__Document excerpt__.
---+---

Philanthropy - especially hits-based philanthropy - is driven by a large number of judgment calls. At the Open Philanthropy Project, we’ve explicitly designed our process to put major weight on the views of individual leaders and program officers in decisions about the strategies we pursue, causes we prioritize, and grants we ultimately make. As such, we think it’s helpful for individual staff members to discuss major ways in which our personal thinking has changed, not only about particular causes and grants, but also about our background worldviews.

I recently wrote up a relatively detailed discussion of how my personal thinking has changed about three interrelated topics: (1) the importance of potential risks from advanced artificial intelligence, particularly the value alignment problem; (2) the potential of many of the ideas and people associated with the effective altruism community; (3) the properties to look for when assessing an idea or intervention, and in particular how much weight to put on metrics and “feedback loops” compared to other properties. My views on these subjects have changed fairly dramatically over the past several years, contributing to a significant shift in how we approach them as an organization.

I’ve posted my full writeup as a personal Google doc. A summary follows.

Changing my mind about potential risks from advanced artificial intelligence

I first encountered the idea of potential risks from advanced artificial intelligence - and in particular, the value alignment problem - in 2007. There were aspects of this idea I found intriguing, and aspects I felt didn’t make sense. The most important question, in my mind, was “Why are there no (or few) people with relevant-seeming expertise who seem concerned about the value alignment problem?”

I initially guessed that relevant experts had strong reasons for being unconcerned, and were simply not bothering to engage with people who argued for the importance of the risks in question. I believed that the tool-agent distinction was a strong candidate for such a reason. But as I got to know the AI and machine learning communities better, saw how Superintelligence was received, heard reports from the Future of Life Institute’s safety conference in Puerto Rico, and updated on a variety of other fronts, I changed my view.

---+---

__Exercises__.
**1.** Render this sentence from the passage on changing views about AI risk in Spanish: "There were aspects of this idea I found intriguing, and aspects I felt didn’t make sense."
**2.** Resume the passage on changing views about AI risk, picking up right after its final sentence.

---+---

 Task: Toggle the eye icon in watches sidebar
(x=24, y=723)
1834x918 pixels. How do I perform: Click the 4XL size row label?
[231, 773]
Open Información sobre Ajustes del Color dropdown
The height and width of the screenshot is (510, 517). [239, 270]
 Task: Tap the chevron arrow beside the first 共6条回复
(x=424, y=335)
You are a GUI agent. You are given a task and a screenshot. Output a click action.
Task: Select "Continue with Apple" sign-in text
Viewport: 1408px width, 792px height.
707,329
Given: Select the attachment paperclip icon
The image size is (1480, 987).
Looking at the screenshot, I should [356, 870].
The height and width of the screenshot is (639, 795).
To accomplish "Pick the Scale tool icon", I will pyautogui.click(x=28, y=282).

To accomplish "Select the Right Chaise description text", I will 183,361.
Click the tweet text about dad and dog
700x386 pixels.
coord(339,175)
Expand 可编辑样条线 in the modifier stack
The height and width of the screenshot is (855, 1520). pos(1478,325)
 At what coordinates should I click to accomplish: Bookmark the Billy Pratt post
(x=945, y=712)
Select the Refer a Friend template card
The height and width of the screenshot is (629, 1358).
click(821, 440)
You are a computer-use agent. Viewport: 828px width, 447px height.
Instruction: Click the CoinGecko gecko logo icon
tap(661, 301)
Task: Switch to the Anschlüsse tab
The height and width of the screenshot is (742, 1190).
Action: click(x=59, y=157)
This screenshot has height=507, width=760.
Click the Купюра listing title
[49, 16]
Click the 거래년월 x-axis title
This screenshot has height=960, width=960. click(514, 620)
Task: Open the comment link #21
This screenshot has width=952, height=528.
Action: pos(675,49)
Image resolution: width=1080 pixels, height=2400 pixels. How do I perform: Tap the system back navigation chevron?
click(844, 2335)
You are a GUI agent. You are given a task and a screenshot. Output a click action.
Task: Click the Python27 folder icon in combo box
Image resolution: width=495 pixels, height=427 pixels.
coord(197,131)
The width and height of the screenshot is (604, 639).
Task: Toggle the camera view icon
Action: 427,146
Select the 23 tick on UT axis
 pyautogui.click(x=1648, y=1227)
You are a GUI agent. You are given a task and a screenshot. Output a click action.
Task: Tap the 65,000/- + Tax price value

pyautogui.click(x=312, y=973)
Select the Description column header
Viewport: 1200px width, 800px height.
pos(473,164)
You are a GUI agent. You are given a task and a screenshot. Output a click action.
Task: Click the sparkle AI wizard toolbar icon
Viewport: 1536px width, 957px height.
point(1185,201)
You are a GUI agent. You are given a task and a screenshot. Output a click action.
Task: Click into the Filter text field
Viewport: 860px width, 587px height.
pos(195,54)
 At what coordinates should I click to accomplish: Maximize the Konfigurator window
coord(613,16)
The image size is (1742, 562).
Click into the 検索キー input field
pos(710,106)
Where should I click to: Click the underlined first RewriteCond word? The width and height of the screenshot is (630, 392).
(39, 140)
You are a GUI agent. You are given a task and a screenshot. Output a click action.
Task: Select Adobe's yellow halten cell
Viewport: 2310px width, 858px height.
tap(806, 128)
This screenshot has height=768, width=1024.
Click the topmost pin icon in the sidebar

---+---

__Expected responses__.
**1.** Había aspectos de esta idea que me parecían intrigantes y aspectos que, a mi parecer, no tenían sentido.

**2.**
I now believe that there simply is no mainstream academic or other field (as of today) that can be considered to be “the locus of relevant expertise” regarding potential risks from advanced AI. These risks involve a combination of technical and social considerations that don’t pertain directly to any recognizable near-term problems in the world, and aren’t naturally relevant to any particular branch of computer science. This is a major update for me: I’ve been very surprised that an issue so potentially important has, to date, commanded so little attention - and that the attention it has received has been significantly (though not exclusively) due to people in the effective altruism community.

More detail on this topic

Changing my mind about the effective altruism (EA) community

I’ve had a longstanding interest in the effective altruism community. I identify as part of this community, and I share some core values with it (in particular, the goal of doing as much good as possible). However, for a long time, I placed very limited weight on the views of a particular subset1 of the people I encountered through this community. This was largely because they seemed to have a tendency toward reaching very unusual conclusions based on seemingly simple logic unaccompanied by deep investigation. I had the impression that they tended to be far more willing than I was to “accept extraordinary claims without extraordinary evidence” in some sense, a topic I’ve written about several times (here, here and here).

A number of things have changed.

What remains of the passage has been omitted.